White brings the 3 pickup Gretsch out again for Ball and Biscuit (amazing) and Freedom at 21 (more amazement). When not feeding off the drummer, White interacts with the multi-generational sold-out crowd, his mile-wide grin mesmerizing them into a sing along.

White steers clear of cliché by not finishing out the evening with Take Me With You When You Go but instead blazing his archtop through an encore consisting of the White Stripes’ Catch Hell Blues merging Dead or Fishbone-like into Seven Nation Army. White owns his past but promises a brighter future. Just hope he drops the bellhop dress codes.

Opening for White was The Alabama Shakes, a band lacking in traditional marketable qualities and relying heavily on lead singer, Brittany Howard’s Janis Joplin-like vocals. They’ve done some recordings for White’s record company and work cheap. They are playing a free gig later in June in NYC.

Side note for those wondering: The WWII propaganda-inspired artwork on Blunderbuss and related singles is by Israeli cartoonist, Tomer Hanuka. Blunderbuss’ artwork echoes the military theme of the title track.

The (w/ Buzzardos) playlist list went like this:
Dead Leaves & Dirty Ground
Missing Pieces
Sixteen Saltines
Hypocritical Kiss
Cut Like a Buffalo
Trash Tongue Talker
Top Yourself
2 Against 1
Black Math
Hello Operator
Weep Themselves To Sleep
You Know That I Know
Blunderbuss
Ball and Biscuit
Freedom at 21
Steady as She Goes
Take Me With You When You Go
Encore:
 Catch Hell Blues intro to
 Seven Nation Army

Jack White on Amazon
Official website
Third Man Records website

3 comments:

Anonymous said...

Excellent article.

Anonymous said...

The author's squeamishness over White's all-girl, all-boy backing bands is perplexing. On paper White's use of gender to achieve different manifestations of chemistry, energy, and atmosphere in his live performances is highly innovative--a noteworthy experiment at the very least. In practice it has proven even more remarkable. Observing how an artist's live interpretation of his songs evolves as his band's lineup changes is not a new phenomenon. But White's tactic of using an alternating lineup, and especially his systematic exploitation of the potential differences between a male-male dynamic and a male-female dynamic on stage, allows his audience to experience this phenomenon--which usually occurs slowly and subtly over multiple years, albums, and tours-within a single tour, blatantly, one night to the next.

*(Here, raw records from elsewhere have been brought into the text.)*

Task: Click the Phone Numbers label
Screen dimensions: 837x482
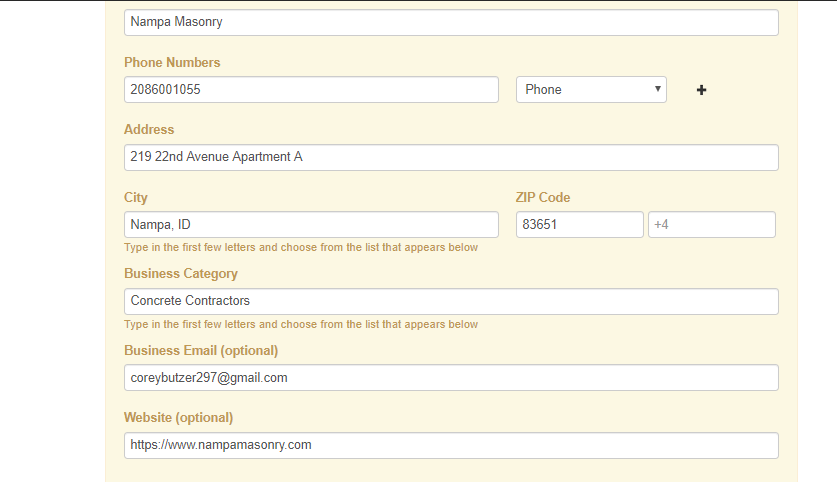Action: pyautogui.click(x=172, y=62)
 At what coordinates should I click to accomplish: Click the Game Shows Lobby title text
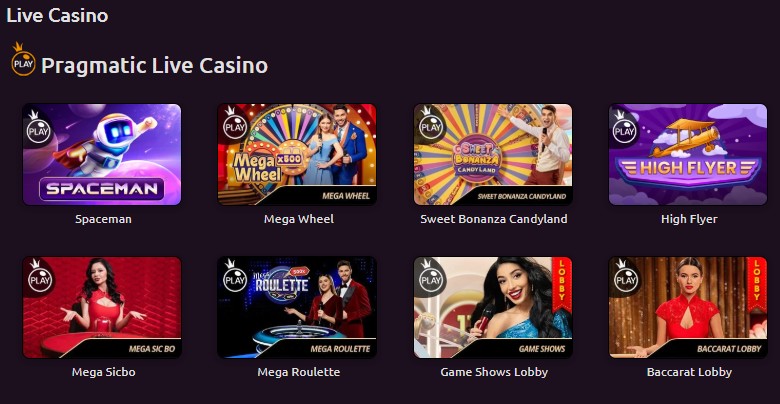[x=494, y=372]
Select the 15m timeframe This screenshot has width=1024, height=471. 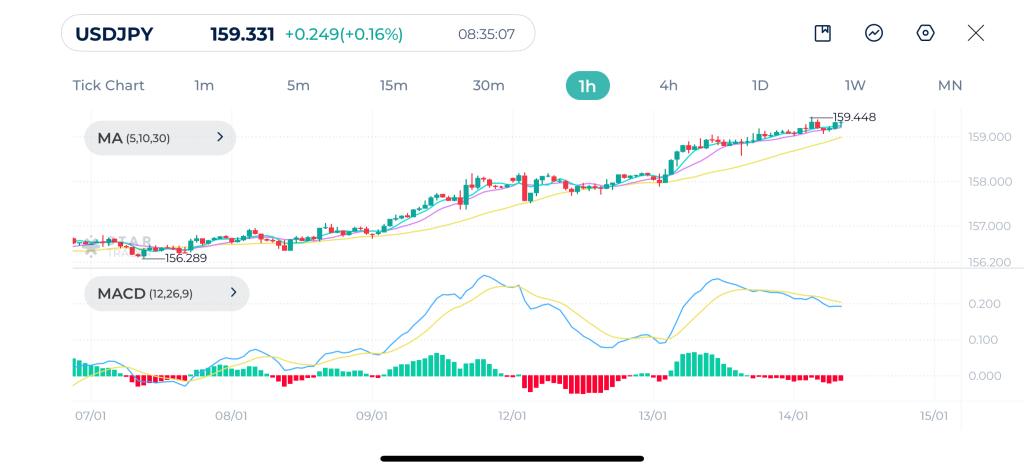pyautogui.click(x=393, y=86)
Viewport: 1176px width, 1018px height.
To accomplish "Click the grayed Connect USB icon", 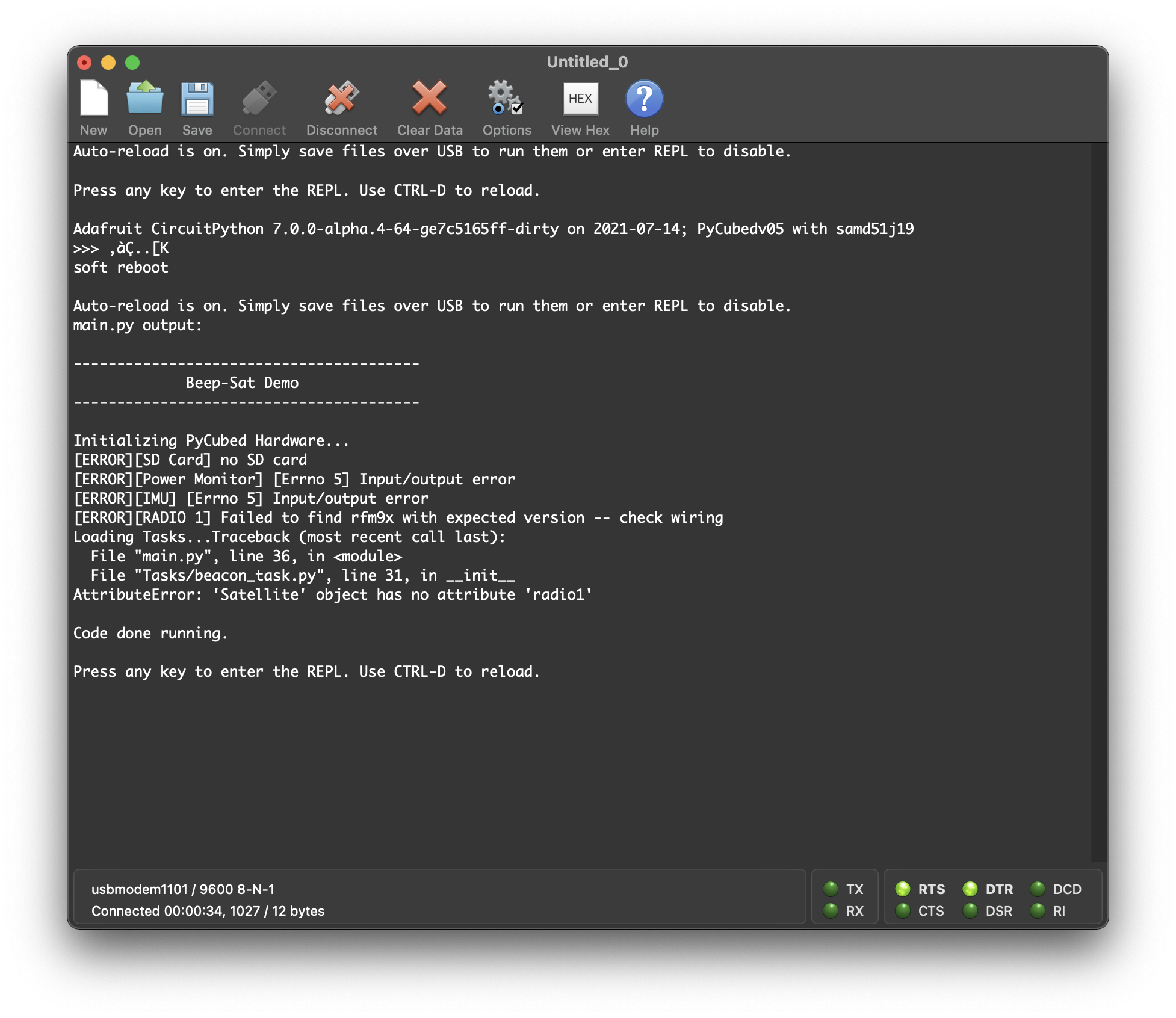I will pyautogui.click(x=259, y=98).
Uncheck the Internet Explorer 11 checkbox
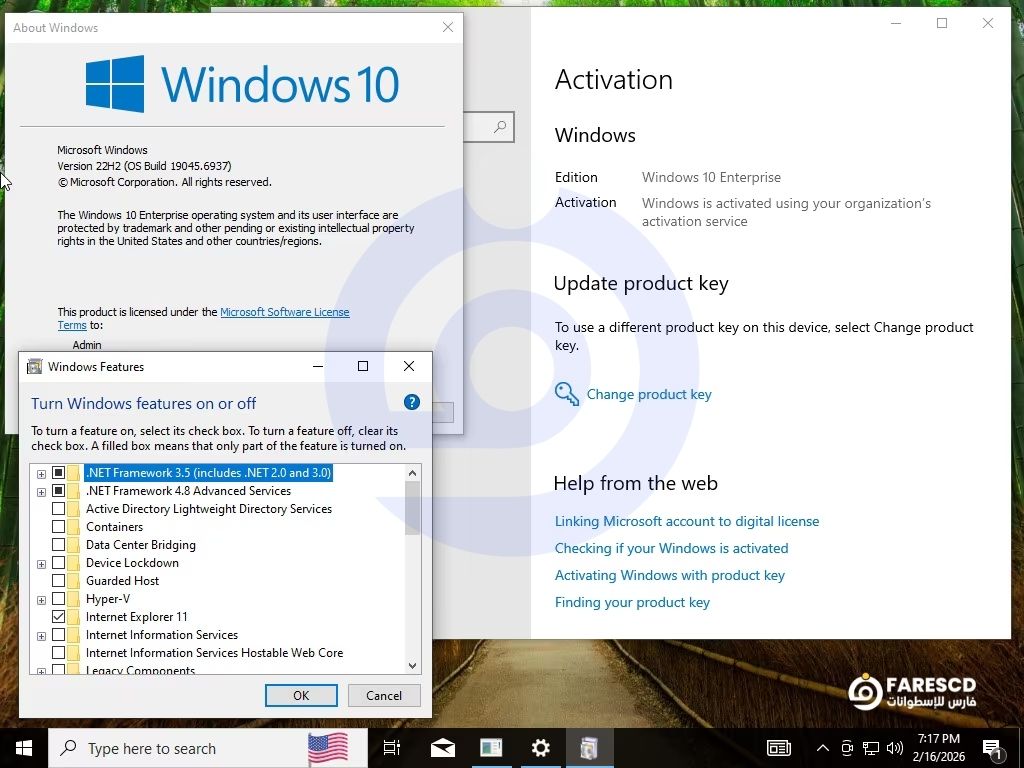 [x=59, y=617]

And the extent to which the two bands differently influence Jack White's performances is palpable. The author's instinct to be offended by White's conspicuous celebration of traditional gender differences (exemplified by her reference to Boy George and Amanda Lepore) prevents her from fully appreciating, or at least articulating, the extent to which White's current tour is breaking new ground, raising interesting questions, and potentially furthering our understanding of male-female collaborative performance in the context of live popular music.

Anonymous said...

I agree with the review. No innovation in separation of the sexes, just cynical marketing. White doesn't need to do that either as he's so good.